━━ Exercise materials
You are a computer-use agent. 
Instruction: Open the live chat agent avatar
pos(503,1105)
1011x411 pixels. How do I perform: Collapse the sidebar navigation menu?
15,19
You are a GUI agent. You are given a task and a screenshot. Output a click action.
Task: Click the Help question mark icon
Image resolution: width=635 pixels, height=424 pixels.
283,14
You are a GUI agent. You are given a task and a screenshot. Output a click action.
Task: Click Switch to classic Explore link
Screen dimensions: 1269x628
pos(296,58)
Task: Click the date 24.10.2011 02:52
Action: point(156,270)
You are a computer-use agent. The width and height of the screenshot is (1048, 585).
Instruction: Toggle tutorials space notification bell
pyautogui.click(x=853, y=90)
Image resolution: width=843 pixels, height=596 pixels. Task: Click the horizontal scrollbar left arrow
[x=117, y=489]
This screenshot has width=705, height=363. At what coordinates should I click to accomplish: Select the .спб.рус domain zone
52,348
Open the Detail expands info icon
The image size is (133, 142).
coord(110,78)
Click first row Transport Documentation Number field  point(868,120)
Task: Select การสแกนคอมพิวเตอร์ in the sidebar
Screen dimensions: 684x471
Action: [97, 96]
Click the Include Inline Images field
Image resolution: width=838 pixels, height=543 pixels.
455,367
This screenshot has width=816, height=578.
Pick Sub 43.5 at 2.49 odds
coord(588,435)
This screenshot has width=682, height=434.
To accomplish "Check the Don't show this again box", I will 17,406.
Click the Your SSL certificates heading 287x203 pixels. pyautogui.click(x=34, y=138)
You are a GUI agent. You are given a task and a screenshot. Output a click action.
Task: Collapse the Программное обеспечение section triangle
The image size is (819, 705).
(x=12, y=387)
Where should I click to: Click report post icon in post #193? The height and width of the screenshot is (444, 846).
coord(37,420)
━━━━
### What is expected:
All of the data above should be reproduced exactly, with nothing left out.

### Result:
You are a computer-use agent. 
Instruction: Open the live chat agent avatar
pos(503,1105)
1011x411 pixels. How do I perform: Collapse the sidebar navigation menu?
15,19
You are a GUI agent. You are given a task and a screenshot. Output a click action.
Task: Click the Help question mark icon
Image resolution: width=635 pixels, height=424 pixels.
283,14
You are a GUI agent. You are given a task and a screenshot. Output a click action.
Task: Click Switch to classic Explore link
Screen dimensions: 1269x628
pos(296,58)
Task: Click the date 24.10.2011 02:52
Action: point(156,270)
You are a computer-use agent. The width and height of the screenshot is (1048, 585).
Instruction: Toggle tutorials space notification bell
pyautogui.click(x=853, y=90)
Image resolution: width=843 pixels, height=596 pixels. Task: Click the horizontal scrollbar left arrow
[x=117, y=489]
This screenshot has width=705, height=363. At what coordinates should I click to accomplish: Select the .спб.рус domain zone
52,348
Open the Detail expands info icon
The image size is (133, 142).
coord(110,78)
Click first row Transport Documentation Number field  point(868,120)
Task: Select การสแกนคอมพิวเตอร์ in the sidebar
Screen dimensions: 684x471
Action: [97, 96]
Click the Include Inline Images field
Image resolution: width=838 pixels, height=543 pixels.
455,367
This screenshot has width=816, height=578.
Pick Sub 43.5 at 2.49 odds
coord(588,435)
This screenshot has width=682, height=434.
To accomplish "Check the Don't show this again box", I will 17,406.
Click the Your SSL certificates heading 287x203 pixels. pyautogui.click(x=34, y=138)
You are a GUI agent. You are given a task and a screenshot. Output a click action.
Task: Collapse the Программное обеспечение section triangle
The image size is (819, 705).
(x=12, y=387)
Where should I click to: Click report post icon in post #193? The height and width of the screenshot is (444, 846).
coord(37,420)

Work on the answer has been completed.